6Ávila y sus murallas: un viaje al siglo XII a solo una hora de Madrid
Ávila no exige cruzar medio país para regresar a la Edad Media: a poco más de una hora de Madrid, su muralla, comenzada en 1090 por orden de Alfonso VI y con su imagen definitiva fraguada en el siglo XII, sigue considerándose el recinto amurallado urbano mejor conservado del mundo. Los números impresionan: 2.516 metros de perímetro, 87 torreones semicirculares, nueve puertas y 2.500 almenas, con lienzos de tres metros de grosor que en algunos tramos superan los doce de altura. Fue precisamente esta fortaleza la que en 1985 convirtió a la ciudad en una de las primeras de España en entrar en la lista del Patrimonio Mundial de la UNESCO, un aval que refrenda el viaje en el tiempo que promete el paseo: cruzar la Puerta del Alcázar o pasar bajo el Arco del Mariscal transporta a un siglo XII que aquí no se ha borrado del paisaje.

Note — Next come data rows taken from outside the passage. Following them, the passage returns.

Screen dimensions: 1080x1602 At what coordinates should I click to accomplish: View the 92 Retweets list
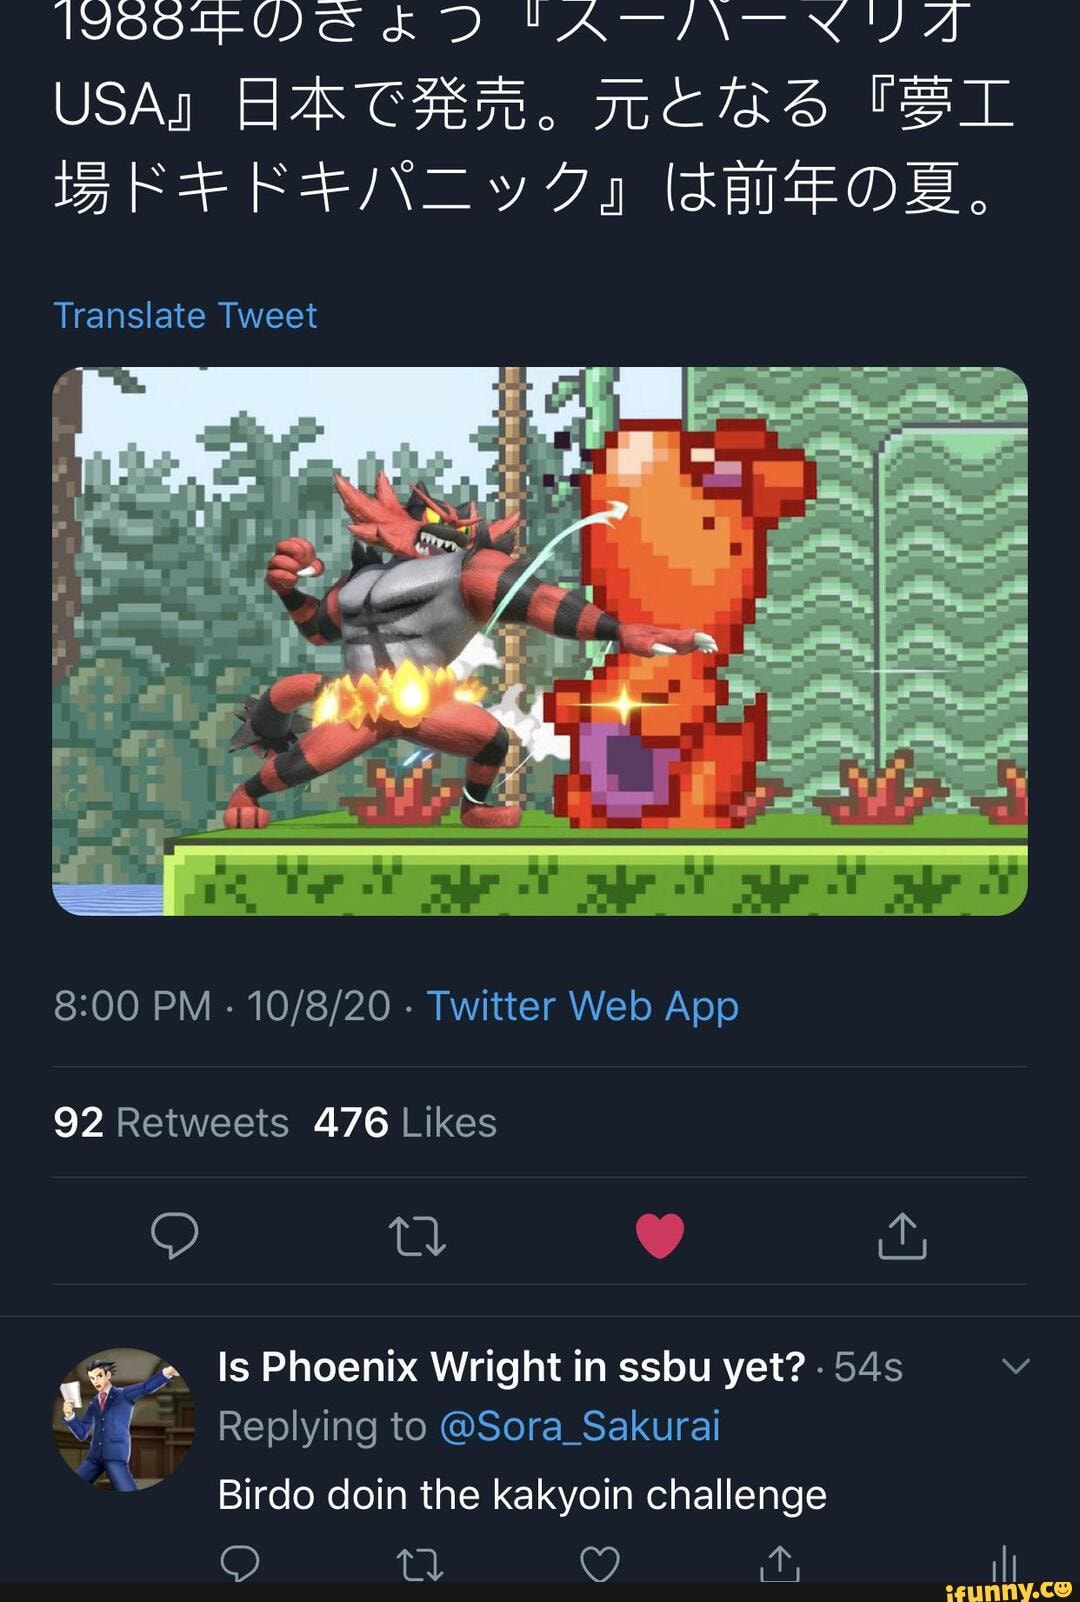171,1122
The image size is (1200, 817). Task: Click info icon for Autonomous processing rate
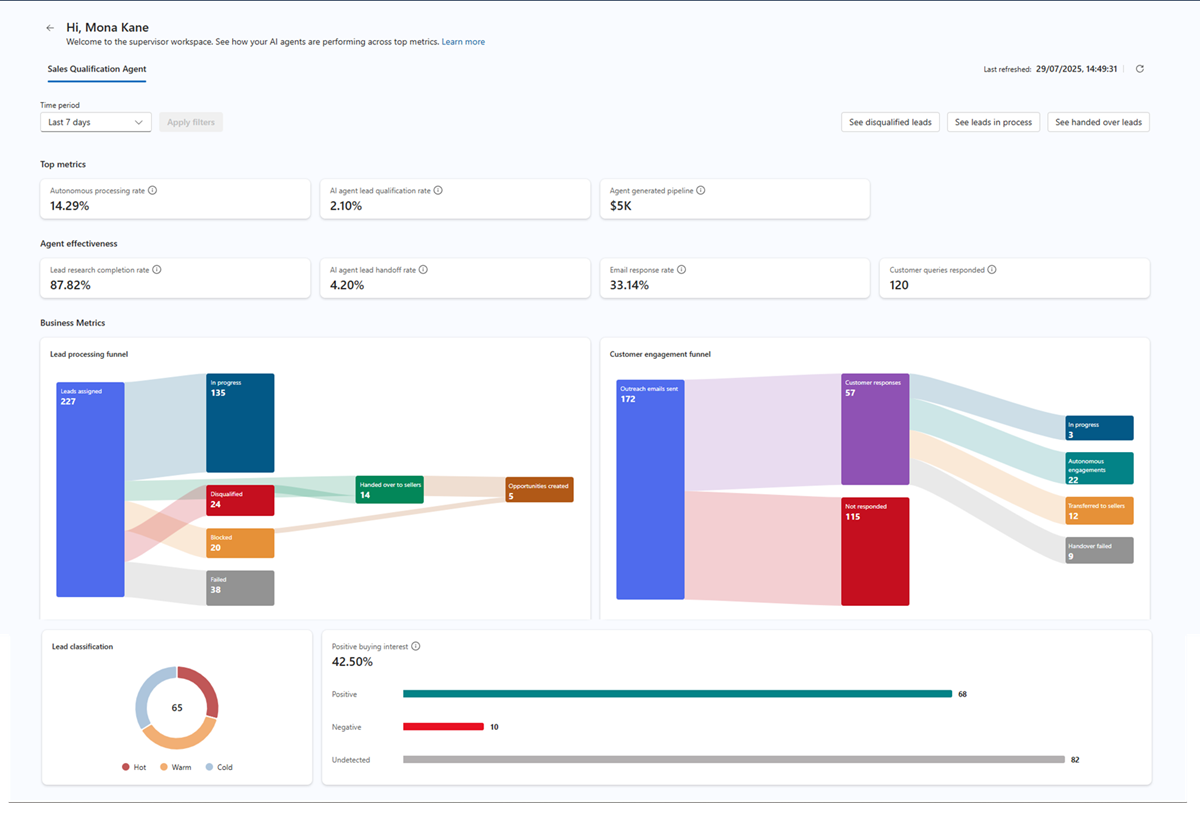click(152, 190)
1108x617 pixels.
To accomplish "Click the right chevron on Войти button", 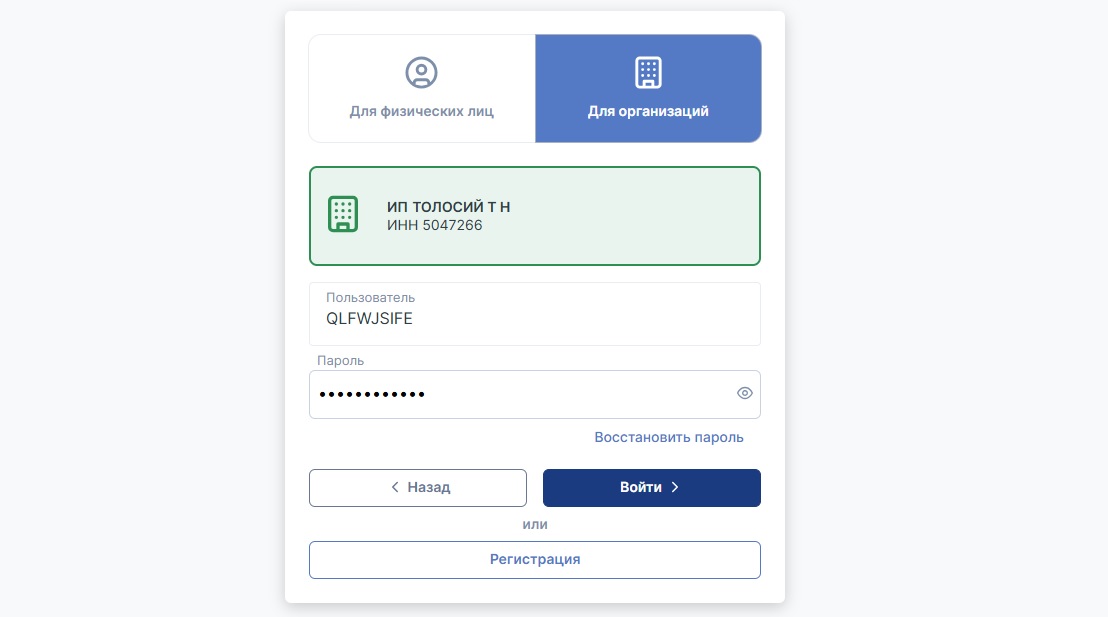I will pos(675,487).
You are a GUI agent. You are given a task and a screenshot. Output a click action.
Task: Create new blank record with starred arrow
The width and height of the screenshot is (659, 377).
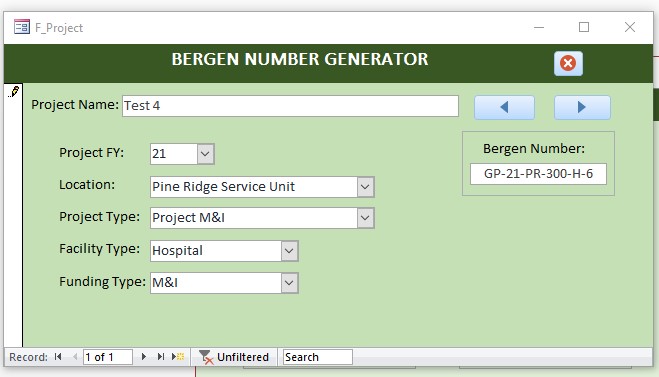point(178,357)
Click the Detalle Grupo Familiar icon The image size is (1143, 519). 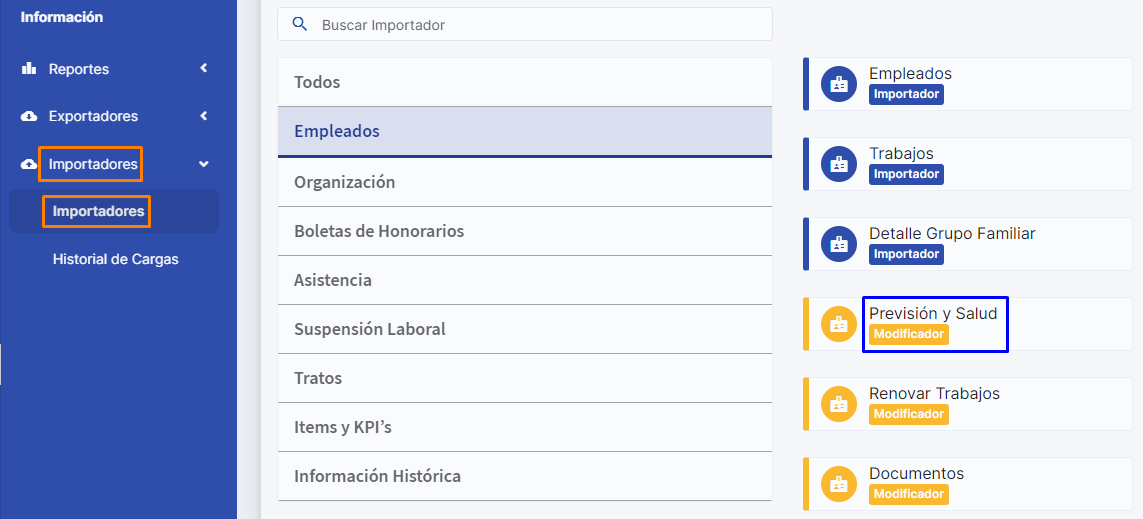tap(838, 243)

La mejor manera de comprobar que la escapada merece la pena es subir al adarve: 1.700 metros de pasarela abiertos al público, con accesos por la Casa de las Carnicerías, la Puerta del Alcázar o el Arco del Carmen, permiten caminar por lo alto del cerco y asomarse a los tejados del casco histórico y a la meseta castellana. La entrada ronda los cinco euros y entre junio y septiembre se programan visitas guiadas y teatralizadas, una excusa ideal para ese plan de septiembre antes de la vuelta a la rutina. Dentro del recinto, la primera catedral gótica de España se funde con la muralla, pues su cimorro forma parte del sistema defensivo, mientras las calles empedradas desembocan en plazas donde probar patatas revolconas o las yemas de Santa Teresa, otra de las señas de identidad de la ciudad. Con un día basta para recorrerla entera y volver a casa con la sensación de haber viajado mucho más lejos de lo que marca el cuentakilómetros.